I also find it strange the responses ice got here because whenever I go to the weaning section and people post about similar aged toddlers only eating cake and chips etc the replies are always the polar opposite - people saying it's your own fault and you should it give him healthy food and if he screams then so be it, he will soon eat it when there's nothing else (this is what my HV advised us to do when DD was 11m and didn't really eat anything except for fruit and bread - we decided not to though). I always see that attitude in the weaning subtopic and that's the opposite of responses ive got, so that's interesting.

OP posts:
MeadowHay · 01/11/2019 20:53

Also personally I don't find analogies like "you might not fancy it" etc helpful as my attitude to food just isn't like that. Of course sometimes I don't fancy something but if I was having tea at my mum's I would eat what she made even if I didn't really fancy it. likewise if I was really hungry and the only thing available to eat I didn't really like, I would still eat it fine because I'd be hungry and just get on with it. We are vegetarian btw. But other than that i can probably count on one hand the things I don't like to eat and there is nothing I can think of that I wouldn't eat if I were hungry enough or out of politeness if at someone's house or something. So I really can't empathise at all unfortunately.

OP posts:
Cottipus · 01/11/2019 20:54

My 22mo goes through phases of fussy eating. And throwing her plate on the floor. I’m pretty relaxed about it though and just ask her to pick it up (even if she refuses- which is most of the time).

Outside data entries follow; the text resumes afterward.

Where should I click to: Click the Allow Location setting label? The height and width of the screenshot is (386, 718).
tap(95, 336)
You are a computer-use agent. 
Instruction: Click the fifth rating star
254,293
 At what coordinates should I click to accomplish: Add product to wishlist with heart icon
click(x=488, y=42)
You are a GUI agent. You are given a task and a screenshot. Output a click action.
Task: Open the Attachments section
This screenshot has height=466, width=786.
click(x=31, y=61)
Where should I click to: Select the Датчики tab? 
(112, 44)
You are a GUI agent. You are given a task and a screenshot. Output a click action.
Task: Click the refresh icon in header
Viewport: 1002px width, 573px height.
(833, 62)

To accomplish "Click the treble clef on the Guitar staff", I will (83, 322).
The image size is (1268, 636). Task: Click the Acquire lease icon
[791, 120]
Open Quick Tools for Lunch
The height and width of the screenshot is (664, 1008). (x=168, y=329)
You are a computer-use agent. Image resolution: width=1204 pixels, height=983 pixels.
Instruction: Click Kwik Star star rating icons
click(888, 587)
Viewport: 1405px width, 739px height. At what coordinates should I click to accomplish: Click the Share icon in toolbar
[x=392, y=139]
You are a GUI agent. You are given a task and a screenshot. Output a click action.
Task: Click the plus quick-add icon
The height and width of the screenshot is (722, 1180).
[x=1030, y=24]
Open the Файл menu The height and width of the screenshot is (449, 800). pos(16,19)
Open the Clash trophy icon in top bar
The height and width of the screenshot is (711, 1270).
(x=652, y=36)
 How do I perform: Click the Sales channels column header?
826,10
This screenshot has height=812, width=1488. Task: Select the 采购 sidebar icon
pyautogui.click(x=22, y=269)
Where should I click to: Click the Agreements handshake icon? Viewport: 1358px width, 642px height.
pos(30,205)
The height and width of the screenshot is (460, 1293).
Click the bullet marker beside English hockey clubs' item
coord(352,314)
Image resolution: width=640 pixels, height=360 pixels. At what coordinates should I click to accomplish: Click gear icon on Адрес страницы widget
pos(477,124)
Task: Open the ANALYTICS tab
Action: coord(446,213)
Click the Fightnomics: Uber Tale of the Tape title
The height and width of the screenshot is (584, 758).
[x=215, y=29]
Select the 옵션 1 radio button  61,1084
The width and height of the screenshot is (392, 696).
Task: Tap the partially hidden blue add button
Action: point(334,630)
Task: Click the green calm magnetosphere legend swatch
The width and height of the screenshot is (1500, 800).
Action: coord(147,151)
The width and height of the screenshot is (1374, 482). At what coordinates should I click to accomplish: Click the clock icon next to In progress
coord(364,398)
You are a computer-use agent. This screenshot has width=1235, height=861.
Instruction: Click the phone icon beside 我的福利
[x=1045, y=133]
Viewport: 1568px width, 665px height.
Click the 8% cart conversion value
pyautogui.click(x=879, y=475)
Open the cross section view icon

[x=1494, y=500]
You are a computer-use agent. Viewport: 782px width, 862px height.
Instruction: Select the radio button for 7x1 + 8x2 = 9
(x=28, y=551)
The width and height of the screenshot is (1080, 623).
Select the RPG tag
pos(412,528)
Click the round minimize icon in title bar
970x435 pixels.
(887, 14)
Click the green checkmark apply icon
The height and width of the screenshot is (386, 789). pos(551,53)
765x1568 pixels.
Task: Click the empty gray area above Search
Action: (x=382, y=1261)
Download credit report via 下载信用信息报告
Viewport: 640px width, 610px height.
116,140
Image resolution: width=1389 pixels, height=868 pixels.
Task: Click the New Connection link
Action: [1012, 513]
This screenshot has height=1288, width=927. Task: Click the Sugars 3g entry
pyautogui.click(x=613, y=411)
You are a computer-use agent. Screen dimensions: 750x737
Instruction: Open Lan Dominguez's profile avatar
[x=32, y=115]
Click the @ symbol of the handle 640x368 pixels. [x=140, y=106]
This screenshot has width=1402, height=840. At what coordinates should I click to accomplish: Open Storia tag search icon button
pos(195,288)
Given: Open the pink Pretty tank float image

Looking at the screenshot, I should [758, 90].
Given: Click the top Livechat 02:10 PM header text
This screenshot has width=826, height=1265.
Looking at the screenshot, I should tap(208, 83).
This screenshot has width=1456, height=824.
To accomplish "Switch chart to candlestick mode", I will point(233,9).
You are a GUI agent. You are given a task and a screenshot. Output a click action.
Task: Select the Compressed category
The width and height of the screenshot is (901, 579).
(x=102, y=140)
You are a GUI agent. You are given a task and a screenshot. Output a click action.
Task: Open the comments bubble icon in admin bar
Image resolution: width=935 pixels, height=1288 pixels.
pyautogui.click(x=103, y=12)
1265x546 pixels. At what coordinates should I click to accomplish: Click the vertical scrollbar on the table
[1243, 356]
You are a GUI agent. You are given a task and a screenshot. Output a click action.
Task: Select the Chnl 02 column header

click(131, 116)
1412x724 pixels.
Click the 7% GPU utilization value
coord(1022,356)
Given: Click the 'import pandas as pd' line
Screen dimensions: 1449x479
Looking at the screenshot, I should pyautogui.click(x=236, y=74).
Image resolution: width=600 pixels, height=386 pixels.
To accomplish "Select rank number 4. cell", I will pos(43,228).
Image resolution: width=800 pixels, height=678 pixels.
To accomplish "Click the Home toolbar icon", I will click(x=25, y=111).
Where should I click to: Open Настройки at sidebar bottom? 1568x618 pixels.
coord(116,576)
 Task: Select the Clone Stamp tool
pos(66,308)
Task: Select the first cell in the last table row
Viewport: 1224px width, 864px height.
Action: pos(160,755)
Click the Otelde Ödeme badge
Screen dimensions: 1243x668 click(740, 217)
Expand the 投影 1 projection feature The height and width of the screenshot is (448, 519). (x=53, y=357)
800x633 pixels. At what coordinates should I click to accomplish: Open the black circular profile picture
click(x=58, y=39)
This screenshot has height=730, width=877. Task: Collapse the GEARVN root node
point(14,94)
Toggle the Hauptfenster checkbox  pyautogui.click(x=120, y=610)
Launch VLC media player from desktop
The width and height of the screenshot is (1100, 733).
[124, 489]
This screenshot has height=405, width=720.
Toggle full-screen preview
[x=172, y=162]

She eats bits of what we eat, I don’t make her anything special. She enjoys the novelty of having different tastes though, so variety helps. Won’t eat anything bland/white or cheesy sauces etc. She always gets offered a yoghurt after tea regardless of what she’s had. She eats almost everything at nursery- so as far as I’m concerned she’s getting a good balanced diet.

They regulate their appetites well and won’t eat everything that’s offered as it will be more than they need/they’re tired and can’t face food.

Please don’t upset yourself comparing her the other toddlers, she sounds perfectly normal and lots of mums seem to stretch the truth about sleep/eating etc to look like they have parenting nailed.

DD loves really tasty food, so salads with really tasty dressings are a hit. And if all else fails and she’s teething/under the weather a fruit smoothie pouch isn’t the end of the world.

joffreyscoffees · 01/11/2019 21:02

DD is the same age - wouldn't dream of not offering anything else if she didn't eat what I'd given her (which happens regularly) they're still tiny and go through fussy phases all the time.